— BEGIN EXCERPT PROVIDED —

We used to soak corn with Water, let it soak for 4-7 days then grind it ,That way they will get more feed value. out of it. Mix the milk and extras after it has soaked.


----------



## vancom (May 5, 2006)

thanks--grind it in what? I am woefully unprepared to grind anything but coffee beans--I am a transplanted yuppie living in rural america--I love it (laying hens, milking goats, I know from these things--pigs, not so much!) but nevertheless I wonder sometimes---what kind of grinder? Can I make do somehow without it??

I can handle soaking--

Thanks! 

Vanessa


----------



## Tango (Aug 19, 2002)

If they are not skinny, then they are okay with what you are feeding. You should be seeing little but well- formed hams and shoulders by now, hardly any ribs. I can't compare with my feeding since they forage all day. I only feed about 6 pounds of whole corn in a quart of milk -not soaked- twice a day to all three (sow and 2 gilts). Maybe Greg can help?

— END EXCERPT PROVIDED —
— BEGIN DATA LISTING —

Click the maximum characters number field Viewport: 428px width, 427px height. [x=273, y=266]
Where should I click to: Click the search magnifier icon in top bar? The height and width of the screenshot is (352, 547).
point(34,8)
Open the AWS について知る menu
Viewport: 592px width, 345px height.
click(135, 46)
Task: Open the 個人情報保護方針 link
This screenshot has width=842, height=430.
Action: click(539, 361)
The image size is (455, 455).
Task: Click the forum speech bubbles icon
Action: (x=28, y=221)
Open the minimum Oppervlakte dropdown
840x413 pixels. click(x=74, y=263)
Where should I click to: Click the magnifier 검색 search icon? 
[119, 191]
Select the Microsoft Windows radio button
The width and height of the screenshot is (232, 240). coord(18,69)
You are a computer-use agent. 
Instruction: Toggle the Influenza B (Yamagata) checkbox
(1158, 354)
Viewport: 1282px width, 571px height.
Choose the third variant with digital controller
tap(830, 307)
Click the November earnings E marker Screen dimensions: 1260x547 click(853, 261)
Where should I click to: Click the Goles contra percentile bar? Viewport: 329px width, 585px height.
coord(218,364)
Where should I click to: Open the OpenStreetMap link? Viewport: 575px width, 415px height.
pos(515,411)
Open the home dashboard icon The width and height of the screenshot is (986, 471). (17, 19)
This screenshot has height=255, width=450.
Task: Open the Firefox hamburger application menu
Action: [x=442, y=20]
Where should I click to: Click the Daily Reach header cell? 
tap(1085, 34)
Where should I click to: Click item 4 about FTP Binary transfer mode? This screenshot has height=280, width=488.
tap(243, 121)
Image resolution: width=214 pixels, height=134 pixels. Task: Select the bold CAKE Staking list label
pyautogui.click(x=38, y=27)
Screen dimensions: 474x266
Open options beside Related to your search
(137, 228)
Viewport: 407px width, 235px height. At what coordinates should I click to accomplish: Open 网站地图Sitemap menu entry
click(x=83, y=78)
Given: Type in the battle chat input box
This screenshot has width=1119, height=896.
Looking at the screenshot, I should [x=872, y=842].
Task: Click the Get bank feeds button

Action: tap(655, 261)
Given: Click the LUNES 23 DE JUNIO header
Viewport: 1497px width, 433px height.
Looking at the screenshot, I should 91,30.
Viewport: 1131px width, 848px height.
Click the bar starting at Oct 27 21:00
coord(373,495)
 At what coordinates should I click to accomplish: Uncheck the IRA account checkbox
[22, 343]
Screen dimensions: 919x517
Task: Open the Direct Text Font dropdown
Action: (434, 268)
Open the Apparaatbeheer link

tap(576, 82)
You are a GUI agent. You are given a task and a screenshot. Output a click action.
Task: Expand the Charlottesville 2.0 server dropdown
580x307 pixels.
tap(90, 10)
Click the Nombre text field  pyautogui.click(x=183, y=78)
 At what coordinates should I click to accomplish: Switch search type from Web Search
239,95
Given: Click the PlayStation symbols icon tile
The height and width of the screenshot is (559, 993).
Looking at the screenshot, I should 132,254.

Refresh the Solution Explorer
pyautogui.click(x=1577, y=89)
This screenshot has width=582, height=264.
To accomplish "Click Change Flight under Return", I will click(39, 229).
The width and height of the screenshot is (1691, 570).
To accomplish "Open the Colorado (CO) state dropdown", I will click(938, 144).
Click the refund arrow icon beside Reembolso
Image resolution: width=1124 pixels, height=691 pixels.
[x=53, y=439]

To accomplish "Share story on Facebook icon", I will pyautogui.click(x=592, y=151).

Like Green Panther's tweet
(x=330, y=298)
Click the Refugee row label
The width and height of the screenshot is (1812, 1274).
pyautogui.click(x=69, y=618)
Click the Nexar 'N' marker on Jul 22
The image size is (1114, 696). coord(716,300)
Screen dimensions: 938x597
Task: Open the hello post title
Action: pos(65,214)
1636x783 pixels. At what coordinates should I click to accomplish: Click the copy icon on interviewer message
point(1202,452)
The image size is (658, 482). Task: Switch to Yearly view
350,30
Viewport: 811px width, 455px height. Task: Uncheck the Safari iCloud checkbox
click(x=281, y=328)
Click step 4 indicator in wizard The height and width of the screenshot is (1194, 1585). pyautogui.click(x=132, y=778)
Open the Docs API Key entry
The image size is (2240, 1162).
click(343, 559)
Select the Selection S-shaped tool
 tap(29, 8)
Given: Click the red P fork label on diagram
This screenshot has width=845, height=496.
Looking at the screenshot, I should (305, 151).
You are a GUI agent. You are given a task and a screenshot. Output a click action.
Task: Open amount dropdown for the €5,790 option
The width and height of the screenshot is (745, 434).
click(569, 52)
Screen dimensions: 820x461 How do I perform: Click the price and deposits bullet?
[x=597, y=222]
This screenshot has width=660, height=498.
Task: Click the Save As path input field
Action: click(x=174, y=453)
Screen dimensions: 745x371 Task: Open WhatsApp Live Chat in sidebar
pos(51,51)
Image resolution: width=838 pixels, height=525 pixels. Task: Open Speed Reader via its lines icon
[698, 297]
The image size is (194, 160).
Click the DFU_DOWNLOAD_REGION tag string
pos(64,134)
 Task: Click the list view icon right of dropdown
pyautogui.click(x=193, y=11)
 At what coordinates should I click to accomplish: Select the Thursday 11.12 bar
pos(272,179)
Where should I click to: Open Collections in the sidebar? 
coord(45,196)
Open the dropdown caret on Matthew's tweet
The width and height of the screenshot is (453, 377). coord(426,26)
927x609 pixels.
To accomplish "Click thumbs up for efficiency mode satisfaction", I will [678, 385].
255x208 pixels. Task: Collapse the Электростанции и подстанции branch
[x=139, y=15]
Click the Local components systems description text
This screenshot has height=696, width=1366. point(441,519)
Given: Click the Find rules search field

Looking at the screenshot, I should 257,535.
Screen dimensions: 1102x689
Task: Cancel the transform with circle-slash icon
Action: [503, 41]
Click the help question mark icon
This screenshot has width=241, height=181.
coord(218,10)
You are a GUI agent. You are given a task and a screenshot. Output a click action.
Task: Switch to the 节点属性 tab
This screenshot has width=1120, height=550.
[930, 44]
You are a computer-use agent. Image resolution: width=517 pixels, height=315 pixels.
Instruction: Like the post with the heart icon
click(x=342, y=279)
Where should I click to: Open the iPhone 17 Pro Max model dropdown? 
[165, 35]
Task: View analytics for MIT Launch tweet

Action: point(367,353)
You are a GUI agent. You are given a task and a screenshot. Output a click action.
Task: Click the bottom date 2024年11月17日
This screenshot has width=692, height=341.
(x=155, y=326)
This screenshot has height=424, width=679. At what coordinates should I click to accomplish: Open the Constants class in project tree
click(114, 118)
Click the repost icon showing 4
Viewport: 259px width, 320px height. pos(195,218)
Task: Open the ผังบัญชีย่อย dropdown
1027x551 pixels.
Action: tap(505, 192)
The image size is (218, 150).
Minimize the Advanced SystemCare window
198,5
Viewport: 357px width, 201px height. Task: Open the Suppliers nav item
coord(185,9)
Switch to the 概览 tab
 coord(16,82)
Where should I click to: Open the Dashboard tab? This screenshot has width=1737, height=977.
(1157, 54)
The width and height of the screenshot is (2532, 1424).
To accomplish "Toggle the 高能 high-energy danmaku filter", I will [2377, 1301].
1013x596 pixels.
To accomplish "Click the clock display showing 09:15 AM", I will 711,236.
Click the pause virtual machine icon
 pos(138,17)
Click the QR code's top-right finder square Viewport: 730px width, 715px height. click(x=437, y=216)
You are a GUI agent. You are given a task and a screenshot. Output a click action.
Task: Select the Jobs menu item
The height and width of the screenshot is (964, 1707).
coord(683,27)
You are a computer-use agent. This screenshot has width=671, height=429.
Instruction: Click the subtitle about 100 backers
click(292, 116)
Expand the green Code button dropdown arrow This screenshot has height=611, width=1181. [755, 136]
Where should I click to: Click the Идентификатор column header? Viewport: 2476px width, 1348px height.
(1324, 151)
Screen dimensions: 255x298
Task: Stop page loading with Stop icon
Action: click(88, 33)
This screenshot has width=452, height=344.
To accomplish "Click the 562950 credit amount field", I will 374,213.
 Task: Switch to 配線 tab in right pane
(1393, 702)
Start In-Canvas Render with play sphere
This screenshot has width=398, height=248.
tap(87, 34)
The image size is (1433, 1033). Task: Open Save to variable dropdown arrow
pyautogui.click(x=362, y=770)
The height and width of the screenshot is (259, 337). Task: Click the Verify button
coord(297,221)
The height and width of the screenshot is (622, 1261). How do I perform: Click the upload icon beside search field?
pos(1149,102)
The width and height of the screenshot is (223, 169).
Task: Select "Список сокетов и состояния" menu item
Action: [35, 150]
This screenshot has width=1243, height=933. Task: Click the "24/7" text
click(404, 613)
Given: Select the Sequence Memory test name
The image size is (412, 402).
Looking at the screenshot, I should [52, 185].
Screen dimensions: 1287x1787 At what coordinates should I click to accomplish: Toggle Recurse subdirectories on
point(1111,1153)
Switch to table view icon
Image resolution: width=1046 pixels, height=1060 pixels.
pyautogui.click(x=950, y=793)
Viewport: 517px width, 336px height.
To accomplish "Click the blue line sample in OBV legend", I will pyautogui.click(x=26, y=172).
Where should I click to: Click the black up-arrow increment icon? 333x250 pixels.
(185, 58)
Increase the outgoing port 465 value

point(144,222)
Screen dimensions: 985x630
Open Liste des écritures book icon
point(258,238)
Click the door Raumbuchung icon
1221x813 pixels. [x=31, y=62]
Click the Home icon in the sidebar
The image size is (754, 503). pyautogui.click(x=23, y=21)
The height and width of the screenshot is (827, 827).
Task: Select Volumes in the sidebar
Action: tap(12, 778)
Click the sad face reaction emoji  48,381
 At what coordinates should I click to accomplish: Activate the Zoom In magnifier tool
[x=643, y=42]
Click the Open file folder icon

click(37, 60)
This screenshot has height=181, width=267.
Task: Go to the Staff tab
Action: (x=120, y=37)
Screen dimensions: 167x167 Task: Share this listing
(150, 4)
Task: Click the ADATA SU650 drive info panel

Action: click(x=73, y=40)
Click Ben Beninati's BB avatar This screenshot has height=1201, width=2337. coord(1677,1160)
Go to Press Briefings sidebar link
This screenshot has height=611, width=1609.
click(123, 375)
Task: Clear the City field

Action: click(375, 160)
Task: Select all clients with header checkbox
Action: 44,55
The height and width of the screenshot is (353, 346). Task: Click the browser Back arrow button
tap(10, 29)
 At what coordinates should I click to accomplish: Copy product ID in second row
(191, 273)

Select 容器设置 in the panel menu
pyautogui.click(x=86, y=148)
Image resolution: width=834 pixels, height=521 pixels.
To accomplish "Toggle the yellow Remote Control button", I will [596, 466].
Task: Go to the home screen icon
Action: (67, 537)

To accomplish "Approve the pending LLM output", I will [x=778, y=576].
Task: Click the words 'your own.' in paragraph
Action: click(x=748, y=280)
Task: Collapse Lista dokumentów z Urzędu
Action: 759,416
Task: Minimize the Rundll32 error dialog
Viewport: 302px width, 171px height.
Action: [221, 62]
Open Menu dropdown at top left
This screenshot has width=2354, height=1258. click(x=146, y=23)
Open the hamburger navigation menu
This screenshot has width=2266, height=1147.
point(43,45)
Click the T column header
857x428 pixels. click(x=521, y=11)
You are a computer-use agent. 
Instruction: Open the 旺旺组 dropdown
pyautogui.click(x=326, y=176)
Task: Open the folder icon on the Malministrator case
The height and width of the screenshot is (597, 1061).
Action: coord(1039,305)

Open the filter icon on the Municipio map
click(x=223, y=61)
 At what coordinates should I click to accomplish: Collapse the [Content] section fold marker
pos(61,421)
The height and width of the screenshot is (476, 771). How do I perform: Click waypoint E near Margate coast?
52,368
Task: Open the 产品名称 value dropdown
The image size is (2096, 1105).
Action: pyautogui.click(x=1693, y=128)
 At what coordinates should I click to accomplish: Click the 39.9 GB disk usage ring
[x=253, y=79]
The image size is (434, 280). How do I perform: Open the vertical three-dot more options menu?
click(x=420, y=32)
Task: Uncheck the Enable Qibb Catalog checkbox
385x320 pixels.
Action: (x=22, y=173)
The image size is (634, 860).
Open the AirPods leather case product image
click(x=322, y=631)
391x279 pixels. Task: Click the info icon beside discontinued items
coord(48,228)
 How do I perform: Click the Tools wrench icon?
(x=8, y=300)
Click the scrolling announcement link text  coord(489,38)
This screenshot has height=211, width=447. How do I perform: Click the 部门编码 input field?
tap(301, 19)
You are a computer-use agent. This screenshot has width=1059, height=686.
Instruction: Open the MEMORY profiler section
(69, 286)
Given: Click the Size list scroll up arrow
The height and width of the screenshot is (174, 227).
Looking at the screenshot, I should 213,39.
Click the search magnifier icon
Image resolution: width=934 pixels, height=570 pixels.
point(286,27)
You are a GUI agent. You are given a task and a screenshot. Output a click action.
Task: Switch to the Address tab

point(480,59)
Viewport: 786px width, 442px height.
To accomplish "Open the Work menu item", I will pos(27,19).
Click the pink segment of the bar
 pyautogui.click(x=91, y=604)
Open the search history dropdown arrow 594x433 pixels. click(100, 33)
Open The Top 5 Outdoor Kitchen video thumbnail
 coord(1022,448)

— END DATA LISTING —

» LIST OF TASKS:
#1 According to the pig-feeding thread, for how many days was the corn soaked in water before grinding?
#2 Carry on the pig-feeding thread from its last post with another reply in the same forum style.

» RESULTS FOR EACH TASK:
#1 For 4-7 days.

#2
----------



## tyusclan (Jan 1, 2005)

The soaking will work fine if you don't want to bother with a grinder. Lehman's hardware has the mill that I use. If you want to see it go to www.lehmans.com, click on Kitchen, then Helps and Accessories, then Grain and Grain Mills. The one I use is called the High Speed Flour Mill, item #2360. I put a motor on it, and I can grind 300 pounds of corn in about an hour.


----------



## .netDude (Nov 26, 2004)

Soaking in water for 12 hrs seems to work fine for me. Anything less than that I see undigested remnants after feeding.


----------



## Gideon's War (Dec 18, 2005)

tyusclan said:


> The soaking will work fine if you don't want to bother with a grinder. Lehman's hardware has the mill that I use. If you want to see it go to www.lehmans.com, click on Kitchen, then Helps and Accessories, then Grain and Grain Mills. The one I use is called the High Speed Flour Mill, item #2360. I put a motor on it, and I can grind 300 pounds of corn in about an hour.



How big a motor did you put on that?


----------



## tyusclan (Jan 1, 2005)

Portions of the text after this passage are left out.